Task requirements
Reproduce the lines starting with the one that contains "Click the Share column header" and going on through the end of the lines, leaving the pictures out of your answer.

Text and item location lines
☆ ☆ ☆ ☆ ☆ ☆ ☆

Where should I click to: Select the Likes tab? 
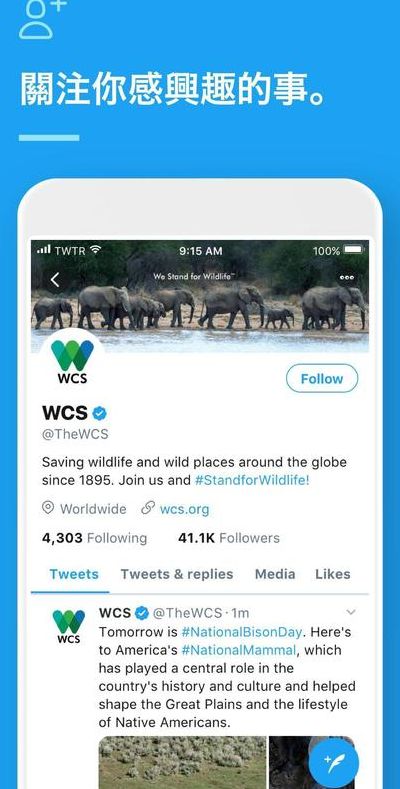(333, 574)
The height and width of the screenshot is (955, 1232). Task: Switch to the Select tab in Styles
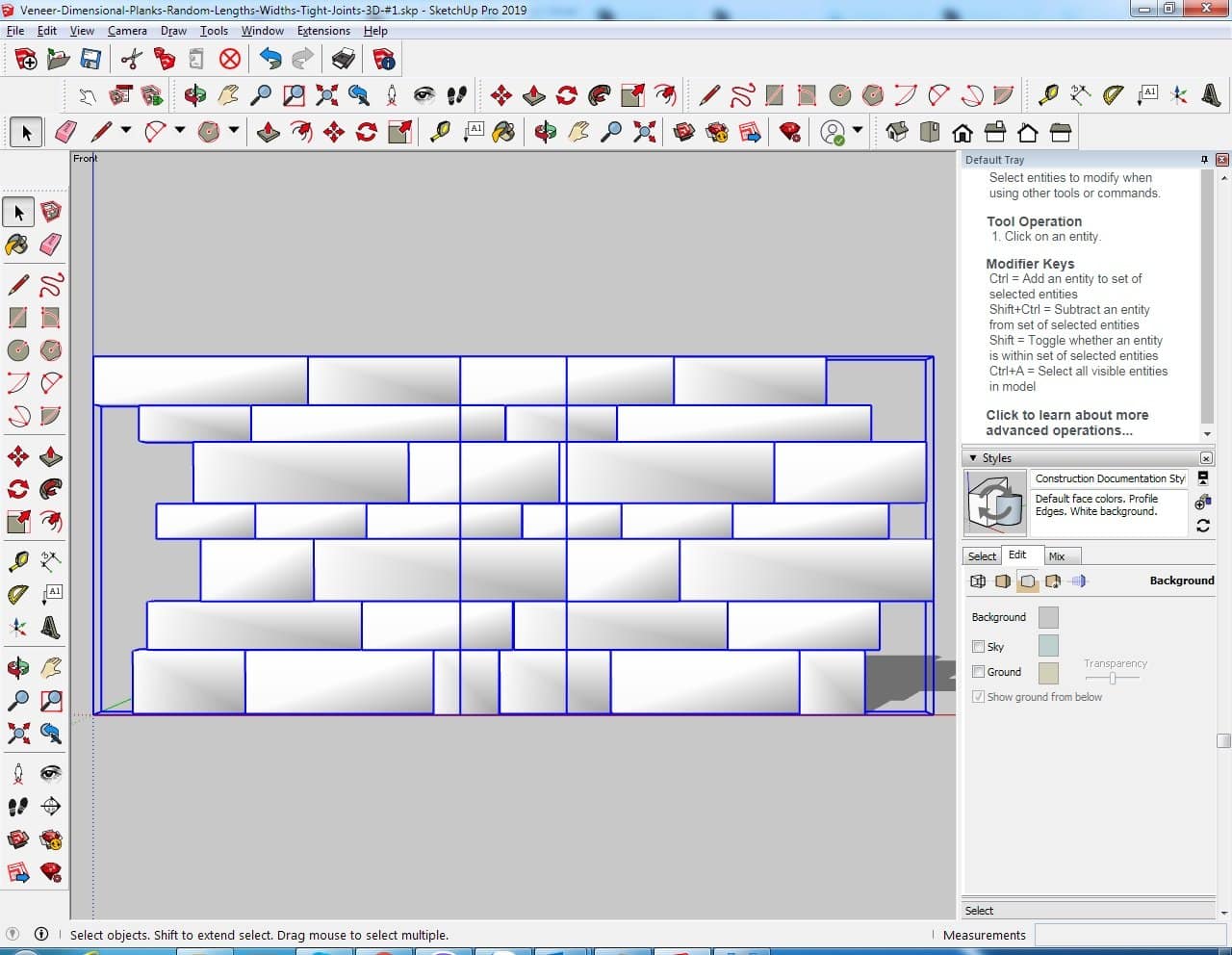(982, 556)
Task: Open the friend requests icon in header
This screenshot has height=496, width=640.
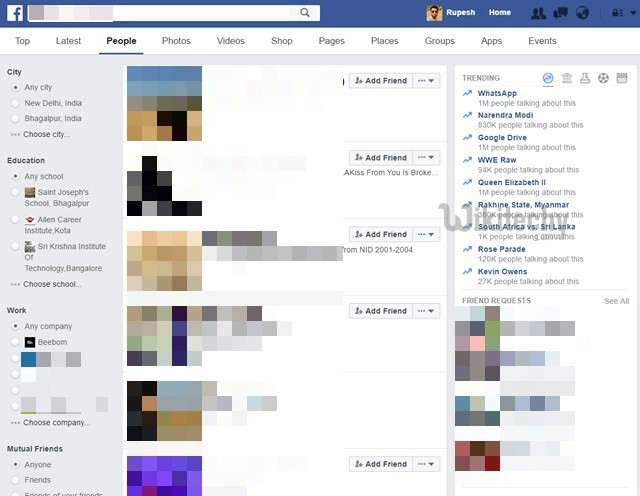Action: point(539,13)
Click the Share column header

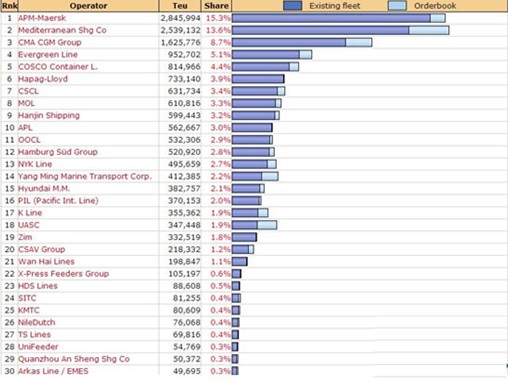(216, 6)
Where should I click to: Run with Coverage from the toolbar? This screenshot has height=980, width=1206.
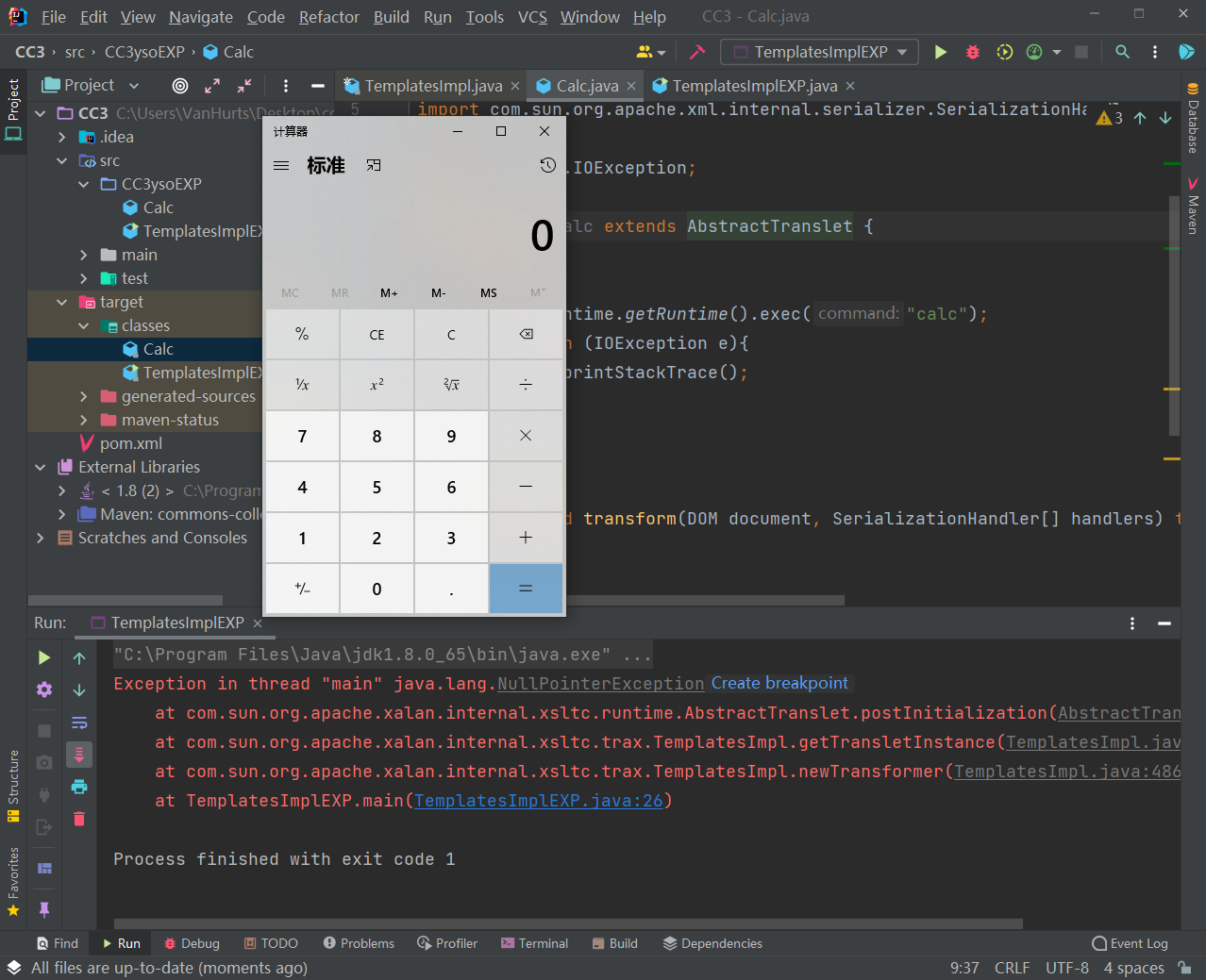1003,52
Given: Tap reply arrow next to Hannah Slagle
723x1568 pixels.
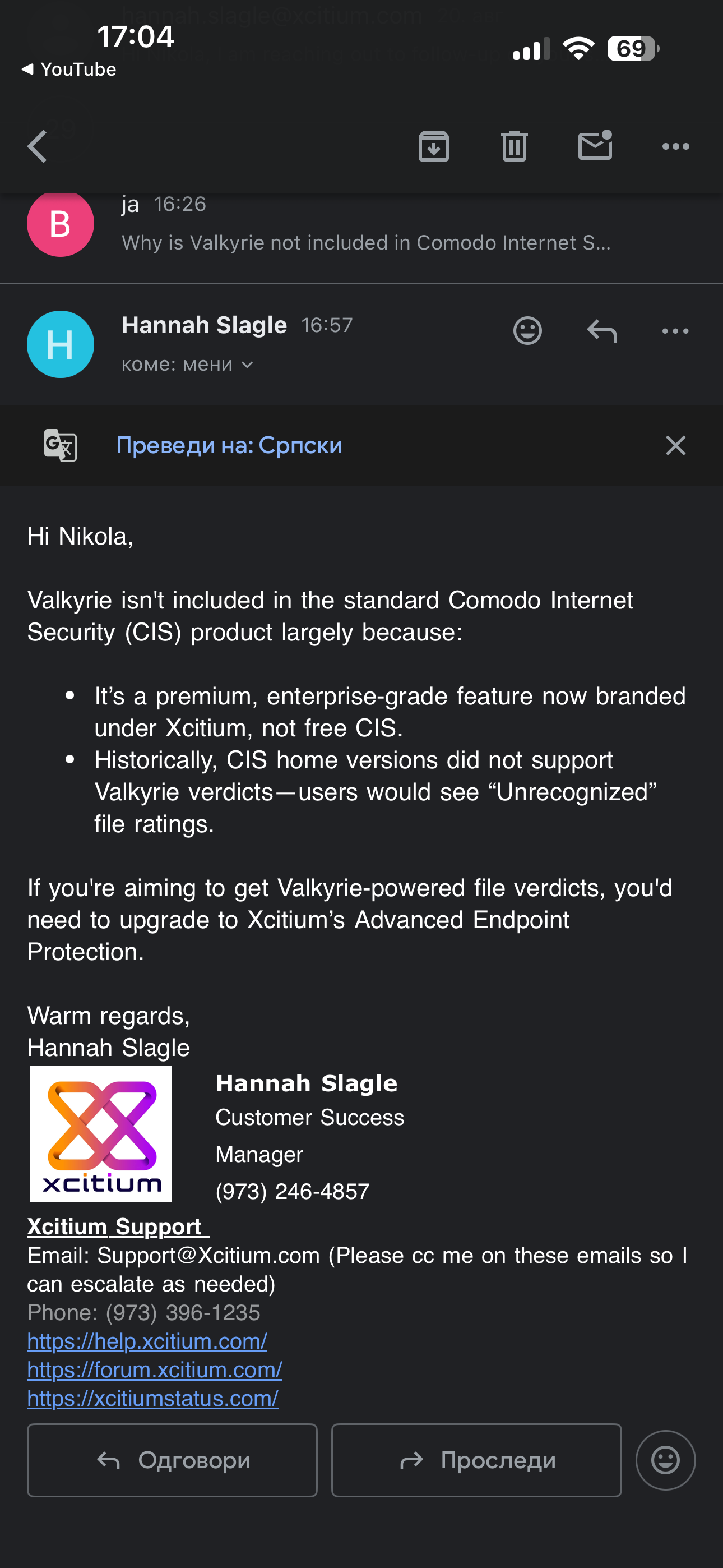Looking at the screenshot, I should point(602,331).
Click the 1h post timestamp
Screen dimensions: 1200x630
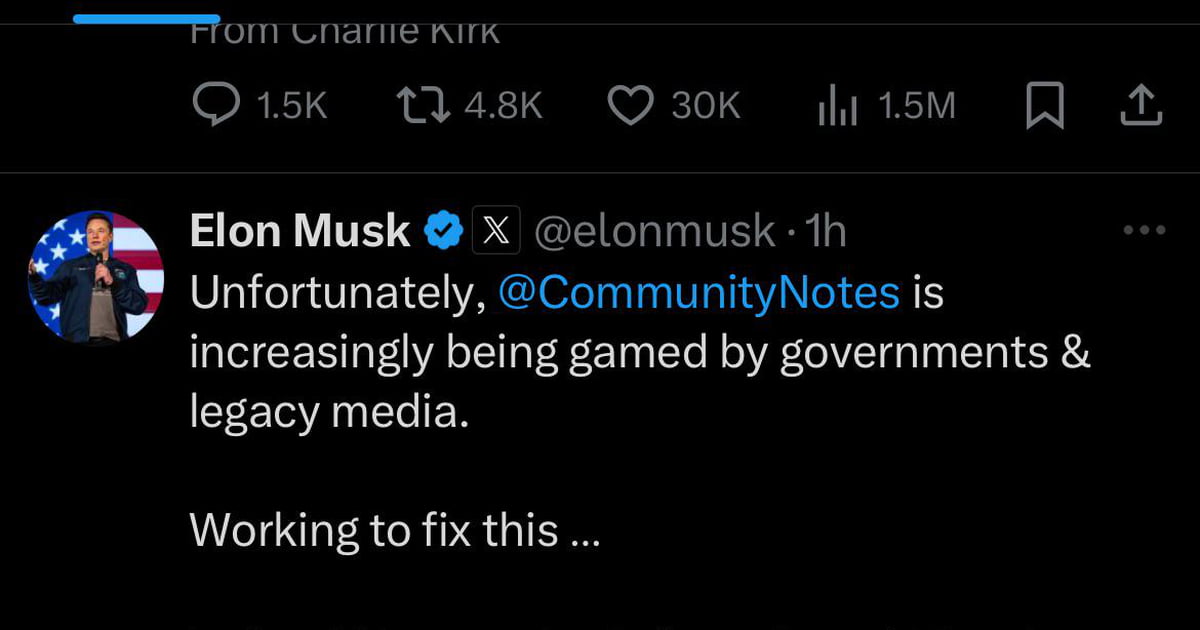point(825,232)
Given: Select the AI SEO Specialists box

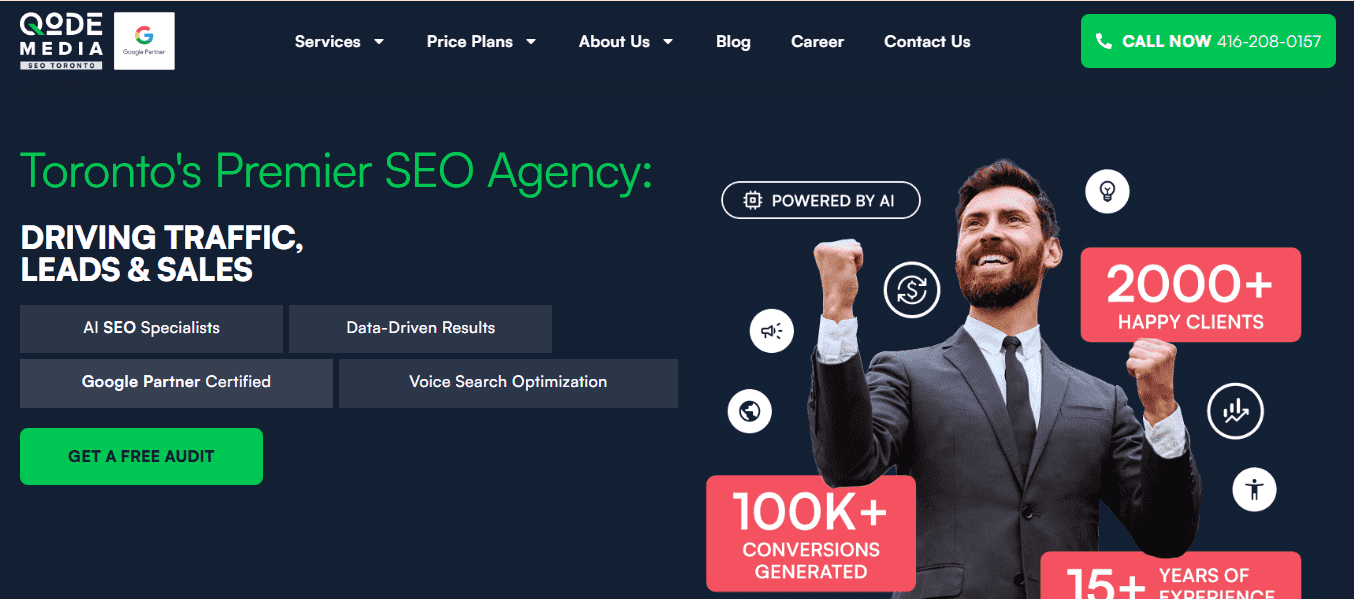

☆ ☆ ☆ ☆ ☆ ☆ ☆

Solution to the exercise
Click the Share column header

(216, 6)
Where should I click to: Run with Coverage from the toolbar? This screenshot has height=980, width=1206.
1003,52
Given: Tap reply arrow next to Hannah Slagle
723x1568 pixels.
Looking at the screenshot, I should point(602,331).
Click the 1h post timestamp
Screen dimensions: 1200x630
point(825,232)
Given: Select the AI SEO Specialists box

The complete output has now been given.